Marcus' brow furrowed. "Daniel?"

A near-silence from the other end of the phone, five score miles away. Something like a snuffle.

"Daniel, what is it? Are you all right?"

"I'm not sure."

"What is it? Talk to me."

A long intake of breath, and then: "It's Michael."

"Michael? Your brother?"

"He's gone."

"What do you mean, gone?"

"He left. He left the house. Took his stuff and left. Because of me."

"Daniel, slow down; what are you talking about? What do you mean, because of you?"

"Because I'm gay."

Marcus felt a chill run through him. He had been waiting, and not happily, for a moment like this one. Daniel's coming out to his parents was traumatic enough--unplanned, unexpected, and nearly violent. There had been some kind of reconciliation with his father, perhaps even his mother, but there had been no indication of what his brother and sister would think. As far as Marcus knew, neither of them had been told. Daniel, his sister ahead of him and his brother after, was the proverbial "middle child," with all the various psychodramas attached--some, in spades.
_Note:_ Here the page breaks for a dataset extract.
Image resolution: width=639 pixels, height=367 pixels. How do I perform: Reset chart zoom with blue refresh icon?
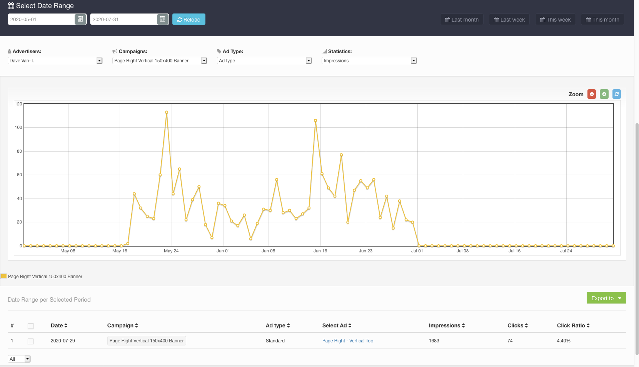616,94
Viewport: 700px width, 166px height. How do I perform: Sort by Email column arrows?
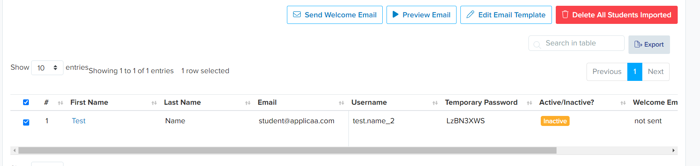click(x=341, y=103)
"Talk to me. Tell me what happened. Did you finally come out to your brother and sister?"

"Stephanie already knew. A long time back. After Mom and Dad came up, and that whole... after all that happened, Steph knew Mom was acting strangely. When Mom finally started to tell her, Steph stopped her in mid-sentence--she'd suspected it even before I went home for Christmas last year. She's okay with it. She's helped Mom a lot. Maybe even Dad."

"But Michael never knew?"

"No one ever talked to him about it. And denial is a helluva drug. Among others."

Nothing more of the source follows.